Quand j’étais en opération, la nuit, on s’occupait et on surveillait dans les montagnes entre Oran et Colomb-Béchar, ce que l’on appellait la ligne Morice, pour éviter le passage de fellaghas armés, qui souvent y allaient pour ensuite se cacher dans les douars. On était donc à trois, sur une jeep ; un chauffeur, un mitrailleur et un guetteur. Nous tournions et nous surveillions le réseau électrique. Les fellaghas, mais aussi l’OAS, menaient des attaques contre nous, les militaires, et contre les civils européens, en faisant de nombreux attentats. Contrairement à Jean-Paul, je n’avais pas de colons à surveiller, dans ma région il n’y avait pas d’exploitations agricoles, c’était très sec et il n y avait que des douars.

Le Contemporain - Comment êtes-vous revenu en France ?

En Algérie, il y avait une épidémie de jaunisse que j’ai chopée, il m’a fallu un mois d’hosto.
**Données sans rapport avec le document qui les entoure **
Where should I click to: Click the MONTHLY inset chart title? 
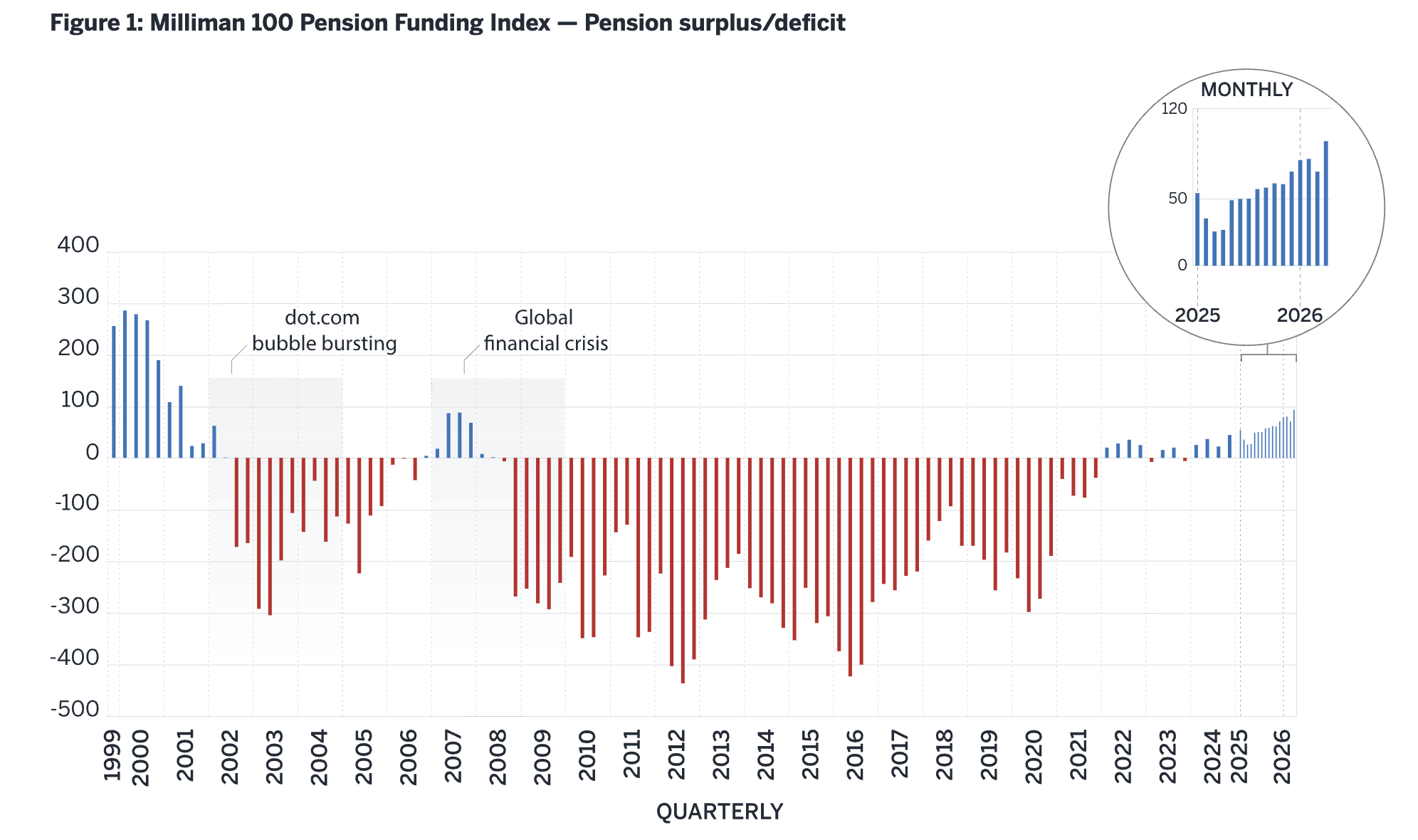[1246, 90]
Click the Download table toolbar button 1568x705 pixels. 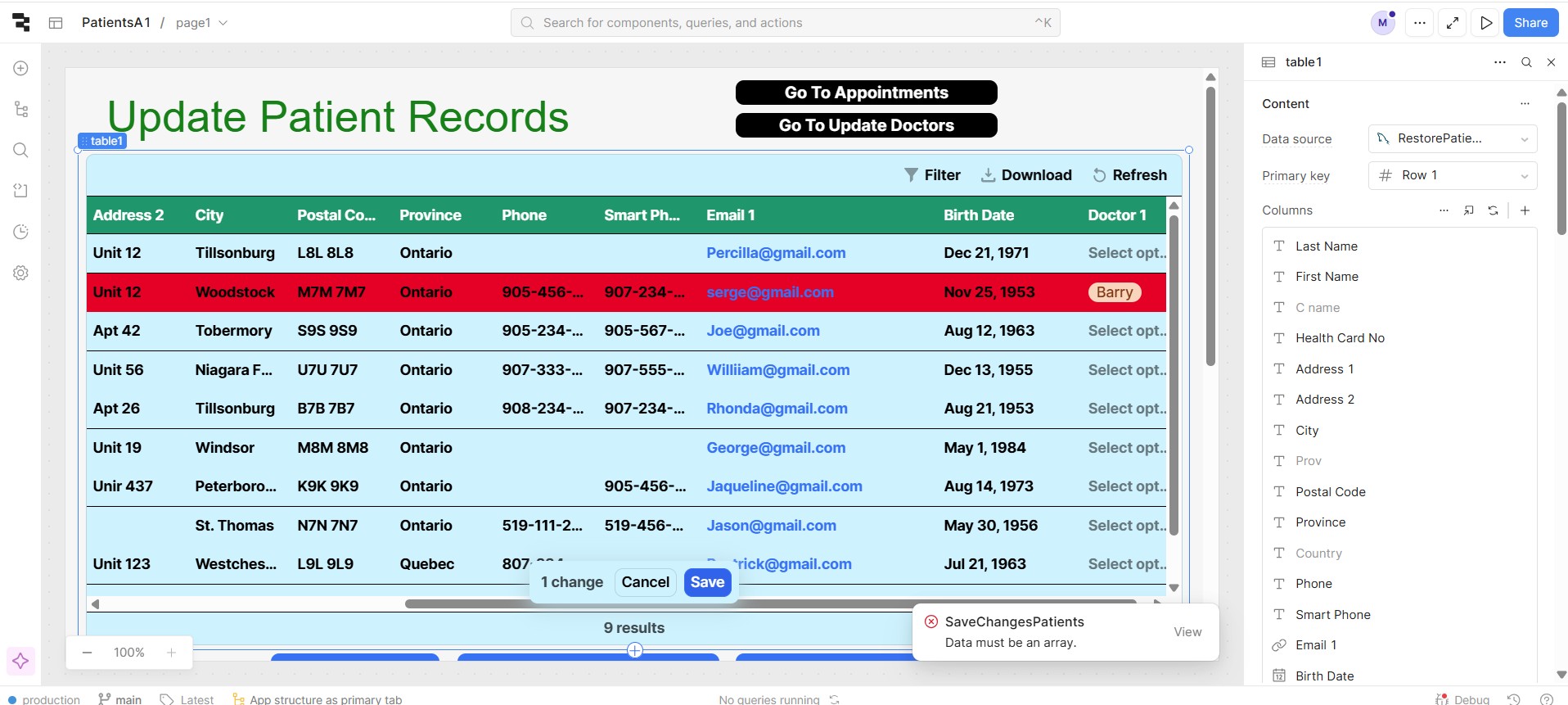click(x=1026, y=175)
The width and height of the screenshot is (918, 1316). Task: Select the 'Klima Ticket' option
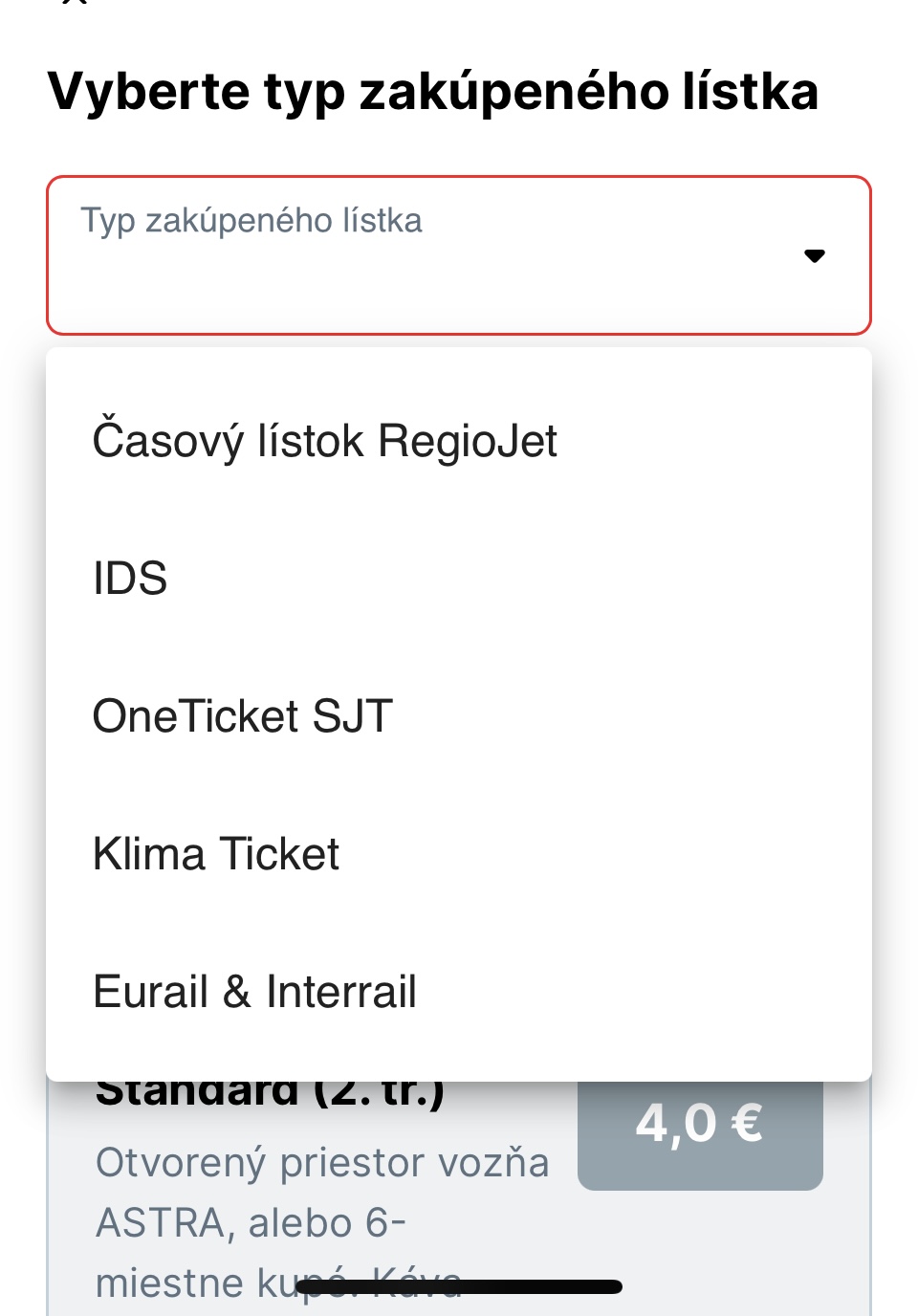(216, 854)
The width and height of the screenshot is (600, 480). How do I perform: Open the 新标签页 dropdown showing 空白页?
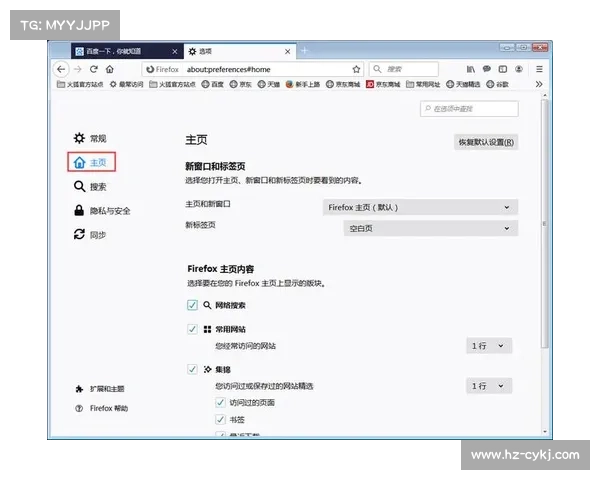click(x=430, y=228)
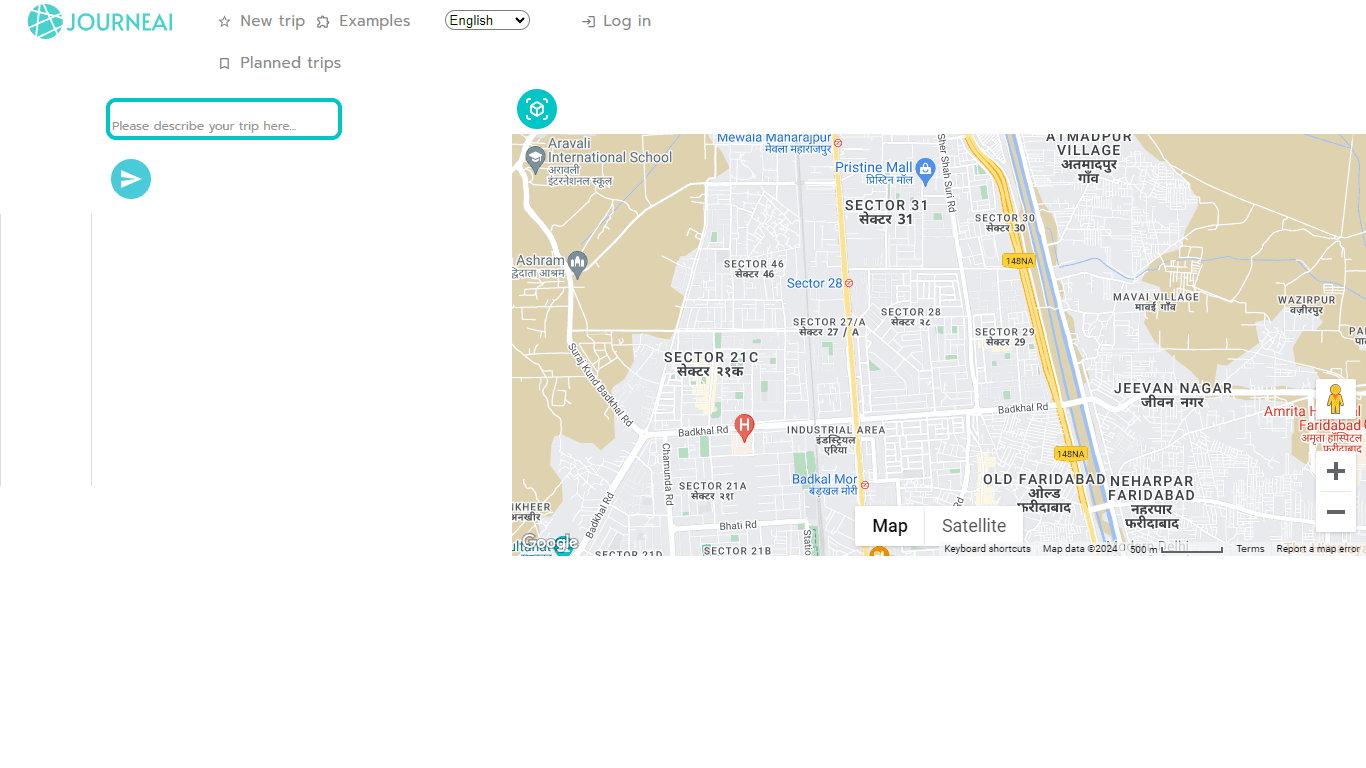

J’ai eu en même temps la dysenterie qui m’a fait perdre 15 kg. Et là le toubib a dit : « rapatriez ce militaire un mois ». Donc j’ai été un mois me retaper chez mes parents et j’ai continué ma vie d’avant.

Pour revenir en France, j’ai pris le bateau Commandant Kerret, plus petit que celui de l’allée. Dans ce bateau, il y avait de jeunes légionnaires, de quinze, seize, dix-sept ans, qui embarquaient aussi. Mais le navire ne partait pas tant que ces jeunes légionnaires n’avaient pas chargé leurs cargaisons de bière ! Dans les cales du bateau, ça puait la patate chaude et l’huile, je ne suis jamais allé dans les cales, préférant rester sur le pont. Nous arrivions, après deux jours de traversée, au port de Marseille.

Le Contemporain - Quelle fut votre vie après l’Algérie ?

J’ai continué dans le paysagisme pendant un certain nombre d’années puis je suis allé vers le secteur bancaire.

Le Contemporain - Qu’avez-vous gardé de la guerre d’Algérie ?

De l’Algérie, je garderai l’accueil merveilleux des gens, la beauté du pays, car malgré les difficultés, ça reste un pays magnifique. Je garderai aussi la larme à l’œil que j’ai eue quand j’ai dû quitter mes petits enfants, ils avaient à peine dix, douze, treize ans et je m’étais attaché à eux. J’en ai beaucoup parlé à mes parents et à mes amis par la suite. Ce fut très difficile de briser les liens.

Le Contemporain - Quel message souhaiteriez-vous adresser aux jeunes générations ?

Il faut que les jeunes aient du courage. Mon père, il est né en 1900, il a fait les deux guerres et il est revenu blessé, gazé et brûlé des combats. Il était déjà à l’UNC à l’époque, j’ai encore des photos de lui en noir et blanc où il était porte-drapeau en train de raviver la flamme sous l’Arc. Il n’a pas pu profiter de sa retraite puisqu’il fut blessé, gazé et brûlé, il est décédé à l’âge de 65 ans. Aujourd’hui, je suis, comme lui autrefois, porte-drapeau, bien que je ne le puisse plus, et je suis membre du 5e régiment d’infanterie, créé sous Henri IV, il est un des quatre vieux régiment de France et un des plus prestigieux du pays.